#22

6.7K 373 7
                                    

Wanda

Dwie zakapturzone i opatulone pod szyje postaci kroczyły wolno po jednej z najbardziej zapuszczonych ulic Nowego Jorku, lawirując między bezdomnymi śpiącymi na ulicy. Kilku z nich stało dookoła palących się koszy i beczek, próbując ogrzać się. Zima dawała o sobie znać. Temperatury spadały daleko poniżej zera, a śnieg niemal nie przestawał padać, pokrywając całe miasto biała pierzyną.

Melina, w której znajdowali się przybysze była jak wyciągnięta z innego świata.

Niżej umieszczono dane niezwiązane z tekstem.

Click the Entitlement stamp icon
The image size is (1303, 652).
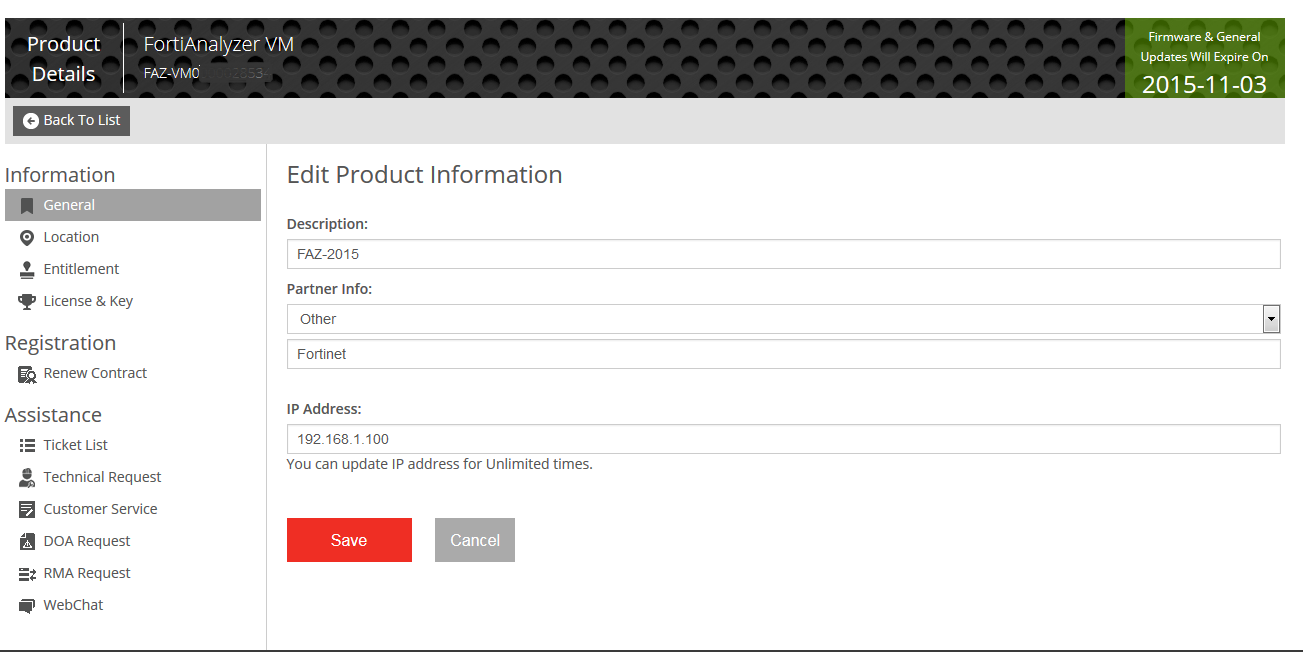click(x=27, y=270)
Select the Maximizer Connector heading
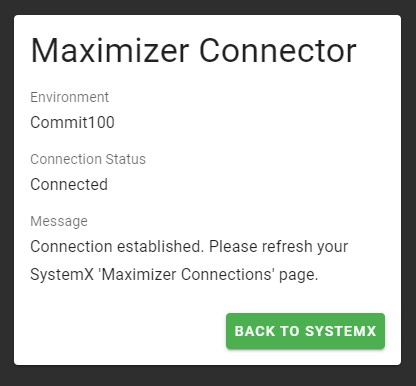Screen dimensions: 416x386 [193, 51]
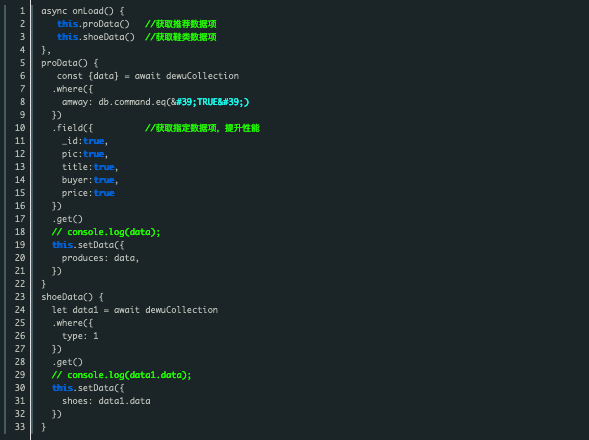Place cursor on async onLoad() text
The height and width of the screenshot is (440, 589).
pyautogui.click(x=77, y=11)
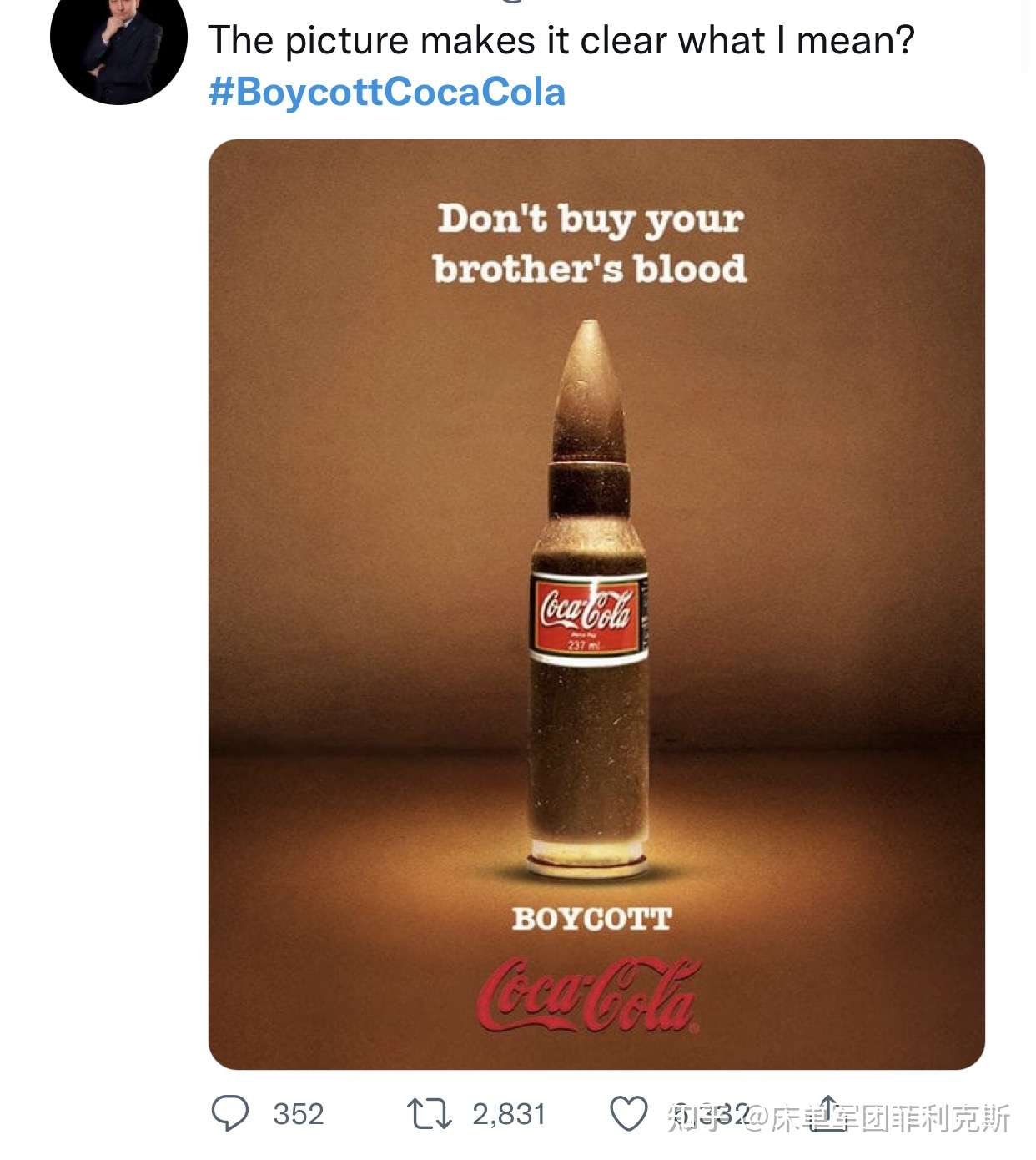
Task: Click the tweet text about the picture
Action: click(561, 40)
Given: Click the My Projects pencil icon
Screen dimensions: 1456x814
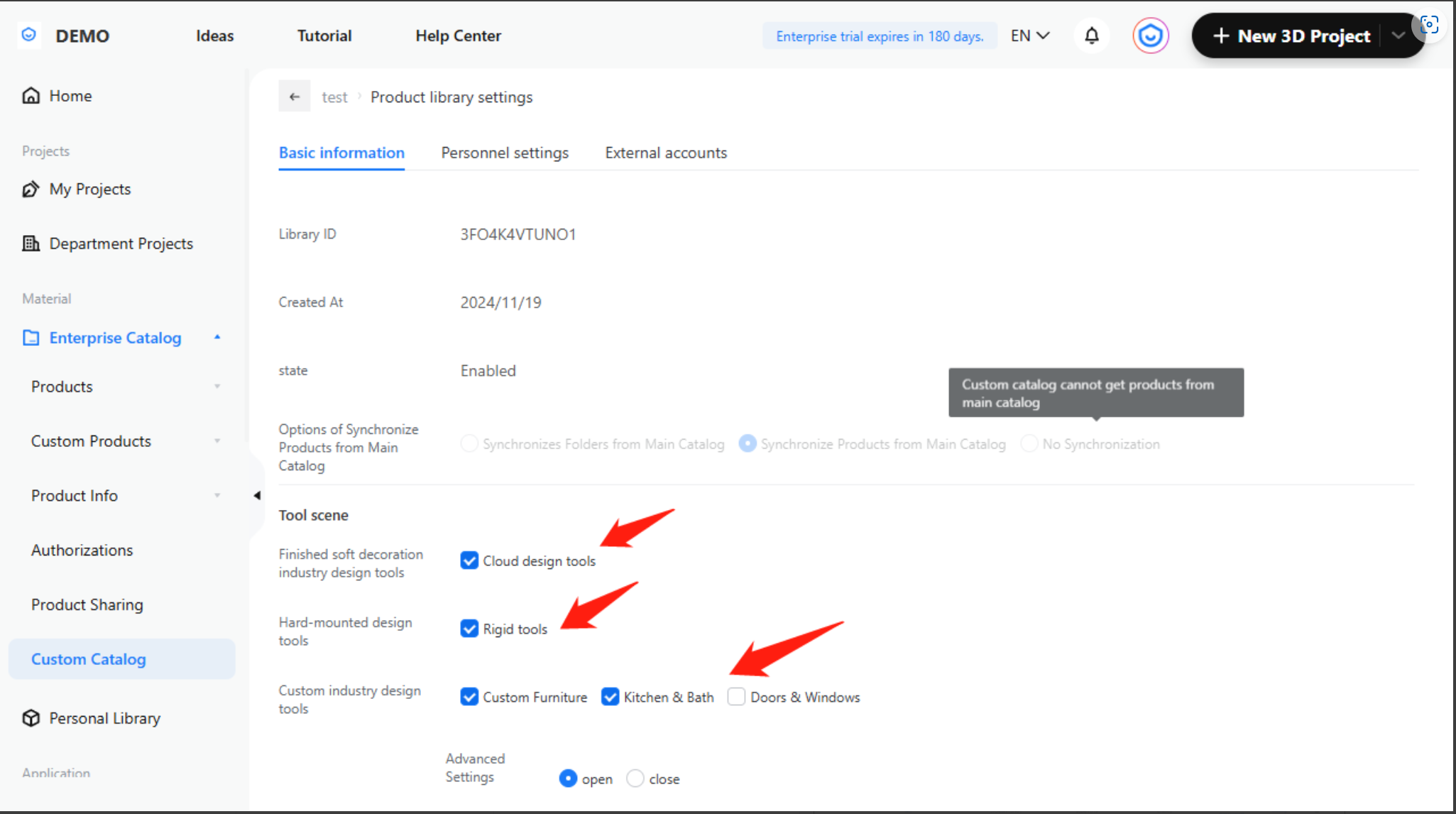Looking at the screenshot, I should (x=31, y=189).
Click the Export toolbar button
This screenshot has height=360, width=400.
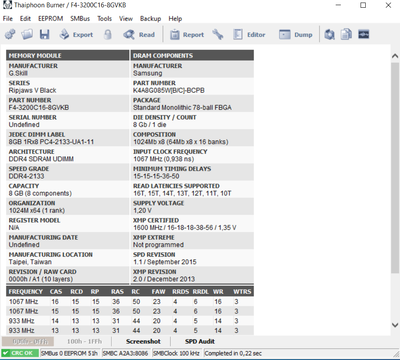[76, 34]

Kto by się spodziewał, że w dwudziestym pierwszym wieku i w jednej z najbogatszych dzielnic miasta można znaleść miejsca takie jak to. Wyższy człowiek spojrzał na swojego towarzysza i rzekł:

- Już nie dam rady. Odmarzła mi chyba każda cześć ciała. Nie możemy dokończyć jutro?

Mężczyzna, bo nim właśnie był jeden z przybyszów, został natychmiast zgromiony spojrzeniem kobiety, swojej rozmówczyni.

- Clint, nie możemy odpuścić. Obiecaliśmy Natashy, że się tym zajmiemy.

Wanda skuliła się nieco, gdy lodowaty wiatr zawiał sprawiając, że zadygotał mimo kilku warstw ubrań, które miała na sobie. Maximoff i Barton zaproponowali Natashy, że tego dnia oni pójdą przetrząsać dzielnica po dzielnicy w poszukiwaniu Jules, a tym razem padło na okolice Central Parku. Clint jednak miał coraz więcej wątpliwości.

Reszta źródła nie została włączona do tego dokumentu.